*TASK DESCRIPTION*: Revise the material below by replacing every occurrence of "Identify the location of" with "Find the position of", leaving everything else unchanged.
-- PROVIDED ENTRIES follows --
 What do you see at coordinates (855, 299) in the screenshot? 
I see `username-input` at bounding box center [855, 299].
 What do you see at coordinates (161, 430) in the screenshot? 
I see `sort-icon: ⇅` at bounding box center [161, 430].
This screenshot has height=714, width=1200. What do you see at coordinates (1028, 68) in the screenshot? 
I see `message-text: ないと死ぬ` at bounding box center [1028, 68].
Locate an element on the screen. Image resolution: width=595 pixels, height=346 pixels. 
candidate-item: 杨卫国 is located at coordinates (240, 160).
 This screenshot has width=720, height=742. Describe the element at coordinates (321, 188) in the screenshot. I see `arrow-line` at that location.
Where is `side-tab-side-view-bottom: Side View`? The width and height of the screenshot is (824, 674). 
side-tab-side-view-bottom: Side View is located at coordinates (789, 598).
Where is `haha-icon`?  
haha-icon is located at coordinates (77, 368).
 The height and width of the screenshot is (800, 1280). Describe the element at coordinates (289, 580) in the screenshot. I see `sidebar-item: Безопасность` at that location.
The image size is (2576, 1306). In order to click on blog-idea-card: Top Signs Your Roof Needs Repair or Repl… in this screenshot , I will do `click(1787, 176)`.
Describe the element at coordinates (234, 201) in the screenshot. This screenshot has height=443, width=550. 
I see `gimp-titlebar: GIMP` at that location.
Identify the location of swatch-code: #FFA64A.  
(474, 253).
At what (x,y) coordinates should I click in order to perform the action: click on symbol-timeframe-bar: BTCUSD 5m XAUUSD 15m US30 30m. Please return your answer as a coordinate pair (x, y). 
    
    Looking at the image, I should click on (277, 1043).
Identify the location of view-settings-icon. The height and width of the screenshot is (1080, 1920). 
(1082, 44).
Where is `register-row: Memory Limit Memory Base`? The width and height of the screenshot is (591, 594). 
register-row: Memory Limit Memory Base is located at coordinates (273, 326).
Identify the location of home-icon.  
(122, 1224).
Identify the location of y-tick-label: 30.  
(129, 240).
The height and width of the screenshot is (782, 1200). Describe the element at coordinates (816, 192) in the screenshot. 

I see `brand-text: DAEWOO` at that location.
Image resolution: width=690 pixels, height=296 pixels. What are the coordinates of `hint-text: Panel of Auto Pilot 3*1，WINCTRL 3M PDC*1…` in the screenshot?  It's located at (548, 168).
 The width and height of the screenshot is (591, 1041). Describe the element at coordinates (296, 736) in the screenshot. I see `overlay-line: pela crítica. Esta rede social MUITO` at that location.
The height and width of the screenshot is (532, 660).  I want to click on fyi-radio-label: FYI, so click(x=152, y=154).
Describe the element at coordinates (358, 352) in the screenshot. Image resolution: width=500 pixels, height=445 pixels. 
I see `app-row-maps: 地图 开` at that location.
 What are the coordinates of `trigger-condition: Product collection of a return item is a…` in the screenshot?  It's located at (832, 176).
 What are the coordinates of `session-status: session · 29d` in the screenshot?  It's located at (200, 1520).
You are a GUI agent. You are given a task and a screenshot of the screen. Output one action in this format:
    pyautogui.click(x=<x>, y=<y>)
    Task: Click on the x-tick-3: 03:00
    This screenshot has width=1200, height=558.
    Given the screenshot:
-- PROVIDED ENTRIES concluded --
*COMPLETED TASK*:
 What do you see at coordinates (855, 299) in the screenshot? 
I see `username-input` at bounding box center [855, 299].
 What do you see at coordinates (161, 430) in the screenshot? 
I see `sort-icon: ⇅` at bounding box center [161, 430].
This screenshot has height=714, width=1200. What do you see at coordinates (1028, 68) in the screenshot? 
I see `message-text: ないと死ぬ` at bounding box center [1028, 68].
Locate an element on the screen. Image resolution: width=595 pixels, height=346 pixels. 
candidate-item: 杨卫国 is located at coordinates (240, 160).
 This screenshot has width=720, height=742. Describe the element at coordinates (321, 188) in the screenshot. I see `arrow-line` at that location.
Where is `side-tab-side-view-bottom: Side View`? The width and height of the screenshot is (824, 674). 
side-tab-side-view-bottom: Side View is located at coordinates (789, 598).
Where is `haha-icon`?  
haha-icon is located at coordinates (77, 368).
 The height and width of the screenshot is (800, 1280). Describe the element at coordinates (289, 580) in the screenshot. I see `sidebar-item: Безопасность` at that location.
The image size is (2576, 1306). In order to click on blog-idea-card: Top Signs Your Roof Needs Repair or Repl… in this screenshot , I will do `click(1787, 176)`.
Describe the element at coordinates (234, 201) in the screenshot. This screenshot has height=443, width=550. 
I see `gimp-titlebar: GIMP` at that location.
Find the position of swatch-code: #FFA64A.  
(474, 253).
At what (x,y) coordinates should I click in order to perform the action: click on symbol-timeframe-bar: BTCUSD 5m XAUUSD 15m US30 30m. Please return your answer as a coordinate pair (x, y). 
    
    Looking at the image, I should click on (277, 1043).
Find the position of view-settings-icon. The height and width of the screenshot is (1080, 1920). 
(1082, 44).
Where is `register-row: Memory Limit Memory Base`? The width and height of the screenshot is (591, 594). 
register-row: Memory Limit Memory Base is located at coordinates (273, 326).
Find the position of home-icon.  
(122, 1224).
Find the position of y-tick-label: 30.  
(129, 240).
The height and width of the screenshot is (782, 1200). Describe the element at coordinates (816, 192) in the screenshot. 

I see `brand-text: DAEWOO` at that location.
Image resolution: width=690 pixels, height=296 pixels. What are the coordinates of `hint-text: Panel of Auto Pilot 3*1，WINCTRL 3M PDC*1…` in the screenshot?  It's located at (548, 168).
 The width and height of the screenshot is (591, 1041). Describe the element at coordinates (296, 736) in the screenshot. I see `overlay-line: pela crítica. Esta rede social MUITO` at that location.
The height and width of the screenshot is (532, 660).  I want to click on fyi-radio-label: FYI, so click(x=152, y=154).
Describe the element at coordinates (358, 352) in the screenshot. Image resolution: width=500 pixels, height=445 pixels. 
I see `app-row-maps: 地图 开` at that location.
 What are the coordinates of `trigger-condition: Product collection of a return item is a…` in the screenshot?  It's located at (832, 176).
 What are the coordinates of `session-status: session · 29d` in the screenshot?  It's located at (200, 1520).
You are a GUI agent. You are given a task and a screenshot of the screen. Output one action in this format:
    pyautogui.click(x=<x>, y=<y>)
    Task: Click on the x-tick-3: 03:00
    This screenshot has width=1200, height=558.
    Given the screenshot:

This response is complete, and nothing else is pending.